When I sit down with other Conservatives, whether they are gay or straight, we tend to discuss topics such as fiscal and economic policies, immigration, abortion, and yes, God/spirituality. And again, as an Episcopal Christian, I welcome any conversation on my spiritual beliefs. (I won’t get into that here, as that deserves its own blog.) Although many of us, on the gay-Right say we are not single-issue voters, the topic of same-sex marriage inevitably comes up and questions on the issue are raised. When I sit down with heterosexual Conservatives, who tend to be a traditionalists, and social conservatives, usually older than I am, they get a very different perspective of who a gay person is. This is, of course, because they have only known gay people from what they see on television, be it shows like ‘Modern Family’, ‘Will & Grace’, or news stations televising gay pride events from men dressed in drag to some in outrageous half naked attire. (They seldom ever show that “regular” couple there to enjoy the festivities. — that’s too “boring.”) So, I understand that they may feel “uncomfortable” with the “gay topic.” After just one conversation with a gay Conservative, I can promise you, you will have a better understanding of where we are coming from and why the Democratic party is NOT the party for us. Just a few days ago, an acquaintance and Facebook friend of mine, who is in his late 40’s, who lives in North Carolina, and is as hetero as any hetero man can be (He also considered himself a “Cracker for Cain” in the last election — lol. Sorry, Joe, I had to.), left this on my Facebook wall:

 Merry Christmas Ben… Just wanted you to know how much I appreciate the education you have given me this year. Because I never had gay friends until [name] and you, I didn’t have a balanced perspective. There are somethings I will probably never agree with or understand completely but I wanted you to know how much you have enlightened me …Thanks my friend. And Happy New Year.

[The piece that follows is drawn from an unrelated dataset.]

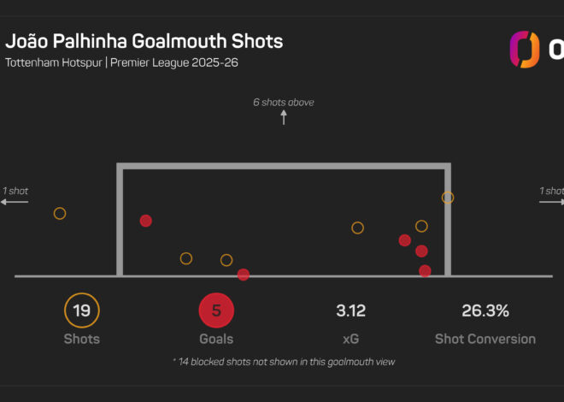Click the Goals label under the red circle
The width and height of the screenshot is (564, 402).
click(216, 339)
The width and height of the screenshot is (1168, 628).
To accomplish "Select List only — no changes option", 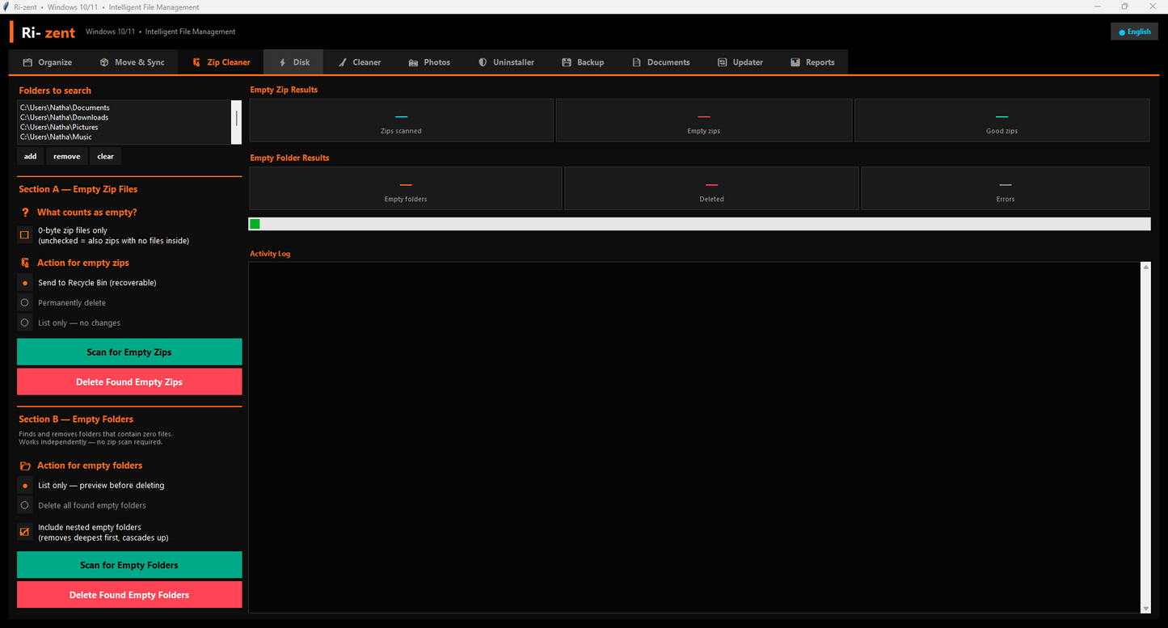I will click(25, 322).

Look, I’m a Conservative, I have stated why, and I have shared a piece of my beliefs with you as a way to help you understand that sexuality should [not] dictate one’s political ideology. Andrew Breitbart, one of the biggest influences in my switching parties once said something that still holds true, he stated:

They try to portray you in the worst possible light… and when I travel around the United States meeting people in the Tea Party who care — black, white, gay, straight — anyone that’s willing to stand next to me to fight the progressive Left, I will be in that bunker, and if you’re not in that bunker ’cause you’re not satisfied with this candidate, more than shame on you, you’re on the other side.”